● **PROBLEMS AND TASKS**:
- a) In the comments on restaurant websites below, what happened to Rocket two weeks after HerschelK got a reply to the email?
- b) Using the comments on restaurant websites below, explain why the first commenter says no website should make sound by default.
===== PASSAGE PROVIDED
I build websites also and have found that some people are just *very* enamored with Flash. I think they are the same people who put those shiny spinning hubcaps on their SUVs. :) I can overlook the fact that the restaurant dumped a huge wad ‘o cash on a Flash site as long as their home page offers a link to their HTML version *and* it contains all the same information. They are basically paying to have two distinct sites built, but that is the penance they have to pay for using Flash.
I also firmly believe that no website should ever, ever, *ever* make sound by default. To me this is even more stupid than using Flash. All it takes is one time of someone sneaking a peek at said website at work to ensure that they never want to think about your website or restaurant again, let alone go there.
I leave you with this – I don’t know the person who posted it but I thought it was hilarious and very germane to this discussion:
http://venomousporridge.com/post/389785000/a-conversation-i-have-every-month-or-so
crankymuffin says
Also, in a related restaurant website gripe: why do restaurants insist on making me download their PDF menus? I don’t want to download a PDF every time I go to check something on your menu. Stop being cheap and put a sample menu page up, or something!
neophiliac says
Amen!
And not just restaurants, ALL online sellers of anything should have the most critical information IN TEXT on the front page. I like Flash for YouTube, but NOT for any site where I might want any information while I’m away from the LCD widescreen.
HerschelK says
This has been a pet peeve of mine for ages. Thank you, dude, for speaking up!
While out-and-about one Friday afternoon, I was unable to get the most basic information about Rocket on my cell phone. As a result I went elsewhere. In a rare moment of “follow through” on my part, I took the time later to email them about what happened. I received a very courteous and professional reply, which made me want to give them a second chance. Unfortunately they closed 2 weeks later.
Jordan Lev says
Amen brother!
==========
===== PROVIDED INFORMATION
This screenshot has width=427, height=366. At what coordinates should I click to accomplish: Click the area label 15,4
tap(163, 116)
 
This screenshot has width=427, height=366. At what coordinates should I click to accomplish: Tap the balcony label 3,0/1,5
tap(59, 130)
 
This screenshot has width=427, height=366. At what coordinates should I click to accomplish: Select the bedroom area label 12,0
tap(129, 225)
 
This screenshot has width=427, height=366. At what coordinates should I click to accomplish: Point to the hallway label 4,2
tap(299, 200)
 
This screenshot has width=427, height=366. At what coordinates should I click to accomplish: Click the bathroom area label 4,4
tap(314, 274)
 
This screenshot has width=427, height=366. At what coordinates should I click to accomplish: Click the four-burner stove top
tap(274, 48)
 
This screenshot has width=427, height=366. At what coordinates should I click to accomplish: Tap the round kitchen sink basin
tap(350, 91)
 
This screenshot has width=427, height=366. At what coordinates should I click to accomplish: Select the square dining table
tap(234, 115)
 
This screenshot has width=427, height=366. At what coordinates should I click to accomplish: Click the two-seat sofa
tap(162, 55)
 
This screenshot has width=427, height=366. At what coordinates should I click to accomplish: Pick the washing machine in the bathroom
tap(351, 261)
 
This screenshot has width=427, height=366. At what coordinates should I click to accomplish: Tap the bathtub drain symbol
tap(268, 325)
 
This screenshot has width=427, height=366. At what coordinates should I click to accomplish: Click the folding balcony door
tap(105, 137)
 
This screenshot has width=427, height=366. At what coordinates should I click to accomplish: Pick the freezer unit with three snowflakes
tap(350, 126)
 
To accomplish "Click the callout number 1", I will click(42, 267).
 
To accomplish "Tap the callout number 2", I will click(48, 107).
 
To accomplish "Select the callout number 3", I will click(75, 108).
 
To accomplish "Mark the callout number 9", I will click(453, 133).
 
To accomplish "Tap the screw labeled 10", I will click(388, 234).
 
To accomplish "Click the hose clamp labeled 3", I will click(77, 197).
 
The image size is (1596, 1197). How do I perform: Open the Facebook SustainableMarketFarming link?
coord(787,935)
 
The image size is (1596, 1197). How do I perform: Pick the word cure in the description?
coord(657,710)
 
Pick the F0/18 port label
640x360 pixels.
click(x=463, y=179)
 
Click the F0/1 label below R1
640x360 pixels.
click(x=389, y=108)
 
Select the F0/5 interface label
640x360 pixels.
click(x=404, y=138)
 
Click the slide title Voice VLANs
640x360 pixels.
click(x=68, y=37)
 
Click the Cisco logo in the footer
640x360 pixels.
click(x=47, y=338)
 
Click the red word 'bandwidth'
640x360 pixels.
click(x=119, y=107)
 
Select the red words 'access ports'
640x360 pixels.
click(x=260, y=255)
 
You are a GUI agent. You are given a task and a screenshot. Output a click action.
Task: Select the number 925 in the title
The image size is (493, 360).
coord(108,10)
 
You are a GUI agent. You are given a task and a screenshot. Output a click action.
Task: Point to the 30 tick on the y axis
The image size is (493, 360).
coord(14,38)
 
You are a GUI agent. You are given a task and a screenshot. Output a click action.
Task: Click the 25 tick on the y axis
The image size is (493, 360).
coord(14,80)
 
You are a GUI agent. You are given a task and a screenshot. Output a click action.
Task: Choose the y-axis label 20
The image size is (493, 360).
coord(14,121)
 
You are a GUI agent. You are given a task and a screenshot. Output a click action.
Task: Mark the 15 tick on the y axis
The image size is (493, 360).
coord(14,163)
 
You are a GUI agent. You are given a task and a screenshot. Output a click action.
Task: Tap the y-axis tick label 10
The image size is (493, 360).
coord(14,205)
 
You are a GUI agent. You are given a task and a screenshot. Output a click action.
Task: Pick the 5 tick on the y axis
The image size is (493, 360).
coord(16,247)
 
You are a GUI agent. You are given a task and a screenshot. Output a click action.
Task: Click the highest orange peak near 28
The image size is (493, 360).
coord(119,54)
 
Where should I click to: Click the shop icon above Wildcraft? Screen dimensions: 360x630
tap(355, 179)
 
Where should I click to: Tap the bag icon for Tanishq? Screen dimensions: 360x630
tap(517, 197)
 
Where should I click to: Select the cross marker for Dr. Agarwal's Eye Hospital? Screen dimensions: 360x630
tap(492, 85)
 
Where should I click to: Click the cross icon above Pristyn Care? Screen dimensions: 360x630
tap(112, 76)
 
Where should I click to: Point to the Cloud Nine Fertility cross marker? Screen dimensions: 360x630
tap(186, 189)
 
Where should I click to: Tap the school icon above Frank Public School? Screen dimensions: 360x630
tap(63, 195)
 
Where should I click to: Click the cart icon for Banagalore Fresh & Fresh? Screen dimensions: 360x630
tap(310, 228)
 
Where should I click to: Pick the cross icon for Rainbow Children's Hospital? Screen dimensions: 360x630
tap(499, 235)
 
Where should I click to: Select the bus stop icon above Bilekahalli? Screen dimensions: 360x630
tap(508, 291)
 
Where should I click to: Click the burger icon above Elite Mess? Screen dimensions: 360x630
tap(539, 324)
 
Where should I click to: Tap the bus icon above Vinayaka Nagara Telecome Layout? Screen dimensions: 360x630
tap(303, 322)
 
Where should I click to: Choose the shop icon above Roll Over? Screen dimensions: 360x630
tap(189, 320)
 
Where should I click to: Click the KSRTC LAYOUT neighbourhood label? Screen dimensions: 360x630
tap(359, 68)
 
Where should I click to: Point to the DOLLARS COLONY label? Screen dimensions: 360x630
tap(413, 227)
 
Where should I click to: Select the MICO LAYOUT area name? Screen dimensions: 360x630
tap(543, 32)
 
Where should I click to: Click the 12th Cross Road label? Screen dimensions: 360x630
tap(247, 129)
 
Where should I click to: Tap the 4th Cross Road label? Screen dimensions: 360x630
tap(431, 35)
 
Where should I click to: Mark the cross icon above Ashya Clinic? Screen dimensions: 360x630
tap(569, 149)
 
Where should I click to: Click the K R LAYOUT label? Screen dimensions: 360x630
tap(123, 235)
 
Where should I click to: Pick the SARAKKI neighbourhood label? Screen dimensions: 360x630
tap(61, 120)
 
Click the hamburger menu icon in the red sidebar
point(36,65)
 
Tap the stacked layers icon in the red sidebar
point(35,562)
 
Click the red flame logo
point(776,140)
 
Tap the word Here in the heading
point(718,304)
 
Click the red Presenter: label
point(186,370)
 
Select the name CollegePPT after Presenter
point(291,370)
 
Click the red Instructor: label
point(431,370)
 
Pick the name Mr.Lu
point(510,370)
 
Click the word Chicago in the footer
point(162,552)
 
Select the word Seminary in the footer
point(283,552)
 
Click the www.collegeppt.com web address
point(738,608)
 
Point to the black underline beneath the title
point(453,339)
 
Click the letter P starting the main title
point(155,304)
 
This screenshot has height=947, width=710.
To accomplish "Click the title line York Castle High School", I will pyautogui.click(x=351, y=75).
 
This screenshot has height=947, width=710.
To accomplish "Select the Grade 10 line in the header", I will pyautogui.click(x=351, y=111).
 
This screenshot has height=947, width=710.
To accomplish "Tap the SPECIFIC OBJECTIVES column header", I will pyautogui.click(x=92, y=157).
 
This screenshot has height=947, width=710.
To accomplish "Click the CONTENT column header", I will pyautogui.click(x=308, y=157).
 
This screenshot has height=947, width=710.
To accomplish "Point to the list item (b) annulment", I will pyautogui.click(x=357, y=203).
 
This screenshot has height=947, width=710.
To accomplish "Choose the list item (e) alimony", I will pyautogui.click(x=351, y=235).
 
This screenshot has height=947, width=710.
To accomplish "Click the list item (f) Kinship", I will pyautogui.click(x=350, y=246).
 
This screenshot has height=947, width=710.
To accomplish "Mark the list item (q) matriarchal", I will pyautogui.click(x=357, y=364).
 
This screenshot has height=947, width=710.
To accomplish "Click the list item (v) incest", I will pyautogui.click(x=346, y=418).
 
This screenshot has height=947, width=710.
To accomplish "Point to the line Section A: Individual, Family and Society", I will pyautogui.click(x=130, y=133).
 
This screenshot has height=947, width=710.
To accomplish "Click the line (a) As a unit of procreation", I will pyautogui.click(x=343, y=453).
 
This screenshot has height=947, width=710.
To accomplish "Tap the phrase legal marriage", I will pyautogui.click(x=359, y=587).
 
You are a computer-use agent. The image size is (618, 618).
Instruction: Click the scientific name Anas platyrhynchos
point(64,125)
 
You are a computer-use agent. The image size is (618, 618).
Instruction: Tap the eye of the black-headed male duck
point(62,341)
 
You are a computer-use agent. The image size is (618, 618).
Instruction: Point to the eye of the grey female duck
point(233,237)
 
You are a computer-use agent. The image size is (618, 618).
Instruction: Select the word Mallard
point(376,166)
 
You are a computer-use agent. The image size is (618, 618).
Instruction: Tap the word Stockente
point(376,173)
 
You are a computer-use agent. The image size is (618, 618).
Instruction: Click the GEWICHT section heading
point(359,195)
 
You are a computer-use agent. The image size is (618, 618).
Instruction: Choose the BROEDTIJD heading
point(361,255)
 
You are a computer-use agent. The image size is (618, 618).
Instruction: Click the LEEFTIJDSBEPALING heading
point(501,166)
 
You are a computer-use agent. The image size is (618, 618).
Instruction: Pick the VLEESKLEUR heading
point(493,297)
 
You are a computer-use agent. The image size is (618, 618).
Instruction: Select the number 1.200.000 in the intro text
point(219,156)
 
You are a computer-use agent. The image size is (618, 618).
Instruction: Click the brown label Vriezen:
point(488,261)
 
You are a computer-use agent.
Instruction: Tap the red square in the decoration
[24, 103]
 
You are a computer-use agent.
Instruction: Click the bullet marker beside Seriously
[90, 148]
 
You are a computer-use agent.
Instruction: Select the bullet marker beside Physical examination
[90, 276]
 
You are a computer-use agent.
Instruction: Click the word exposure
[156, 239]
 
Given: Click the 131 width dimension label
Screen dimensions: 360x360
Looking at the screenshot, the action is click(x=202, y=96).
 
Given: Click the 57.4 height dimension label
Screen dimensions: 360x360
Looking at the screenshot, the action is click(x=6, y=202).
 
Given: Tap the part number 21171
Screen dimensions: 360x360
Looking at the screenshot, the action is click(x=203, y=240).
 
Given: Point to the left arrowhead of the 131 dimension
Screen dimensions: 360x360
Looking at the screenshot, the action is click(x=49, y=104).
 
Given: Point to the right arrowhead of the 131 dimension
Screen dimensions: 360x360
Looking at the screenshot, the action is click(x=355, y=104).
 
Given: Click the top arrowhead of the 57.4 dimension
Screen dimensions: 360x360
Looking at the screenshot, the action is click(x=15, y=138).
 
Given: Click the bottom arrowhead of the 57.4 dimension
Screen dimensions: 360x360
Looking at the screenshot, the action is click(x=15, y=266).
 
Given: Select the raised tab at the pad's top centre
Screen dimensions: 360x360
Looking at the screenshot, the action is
==========
● **ANSWERS TO THE PROBLEMS**:
- a) Rocket closed.

- b) If someone sneaks a peek at a site that plays sound while at work, that one time is enough to make them never want to think about the website or the restaurant again, let alone go there.